■ Your task
Resize the records from the line with "This screenshot has width=1000, height=543." up to and including the line with "point(66,176)". Write those lines out again in full, requests included, with each click and point coordinate in the answers multiplied by 1.85 and rounded to the nearest whole number (halves rounded up). Omit the pictures.
**** Data rows
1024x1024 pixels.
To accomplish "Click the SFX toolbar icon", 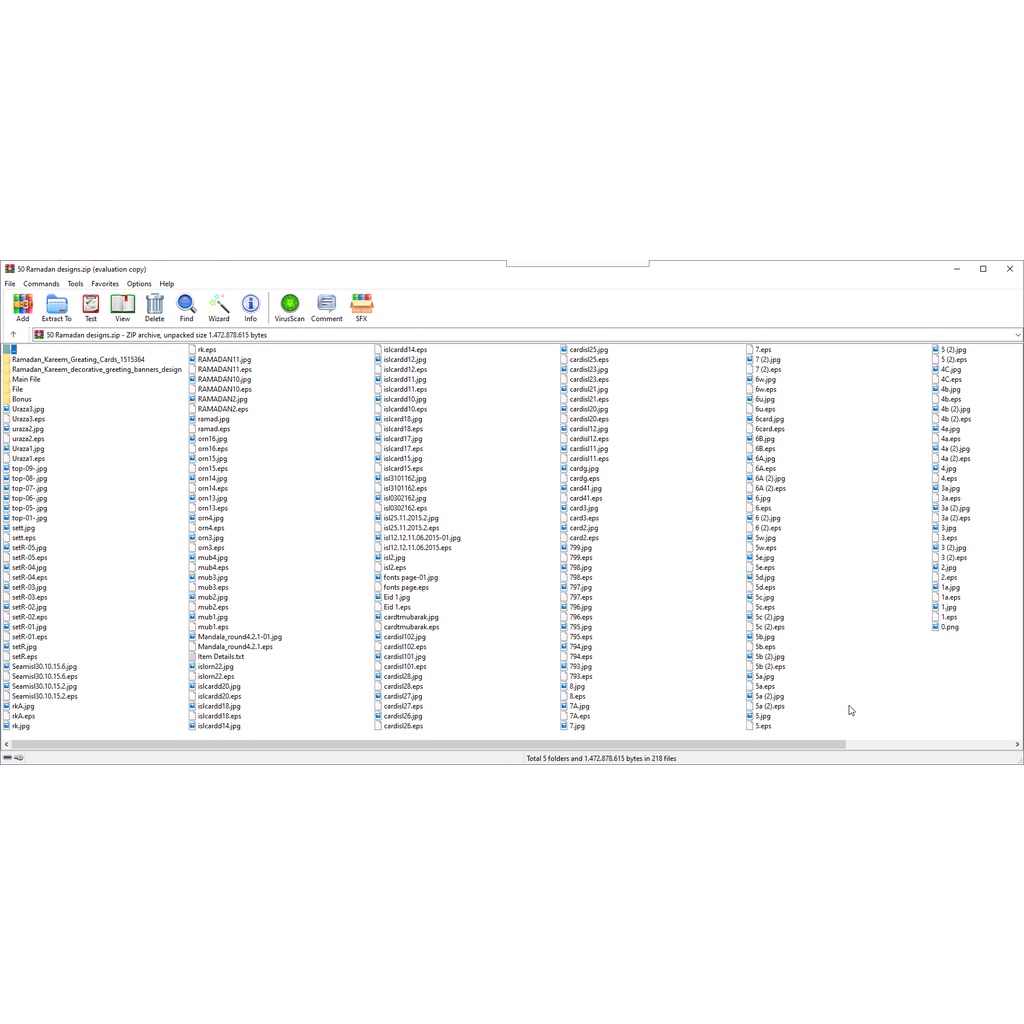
********
**** Data rows
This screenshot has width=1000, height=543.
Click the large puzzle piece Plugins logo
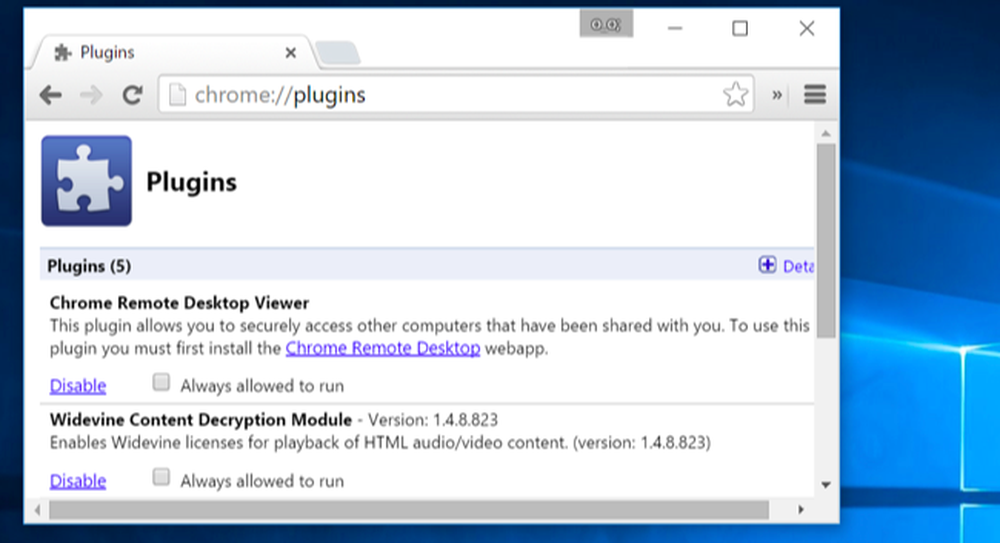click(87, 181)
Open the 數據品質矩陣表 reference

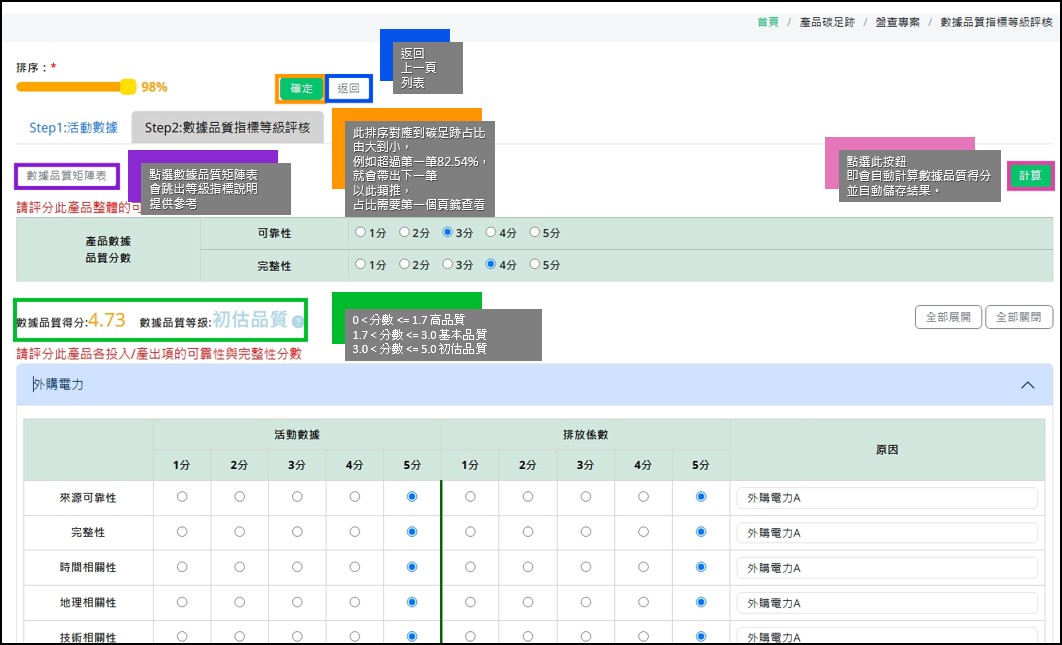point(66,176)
********
**** Data rows
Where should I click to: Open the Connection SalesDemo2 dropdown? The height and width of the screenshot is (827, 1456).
********
■ Response to this task
This screenshot has width=1000, height=543.
Click the large puzzle piece Plugins logo
click(161, 335)
Open the 數據品質矩陣表 reference

point(122,326)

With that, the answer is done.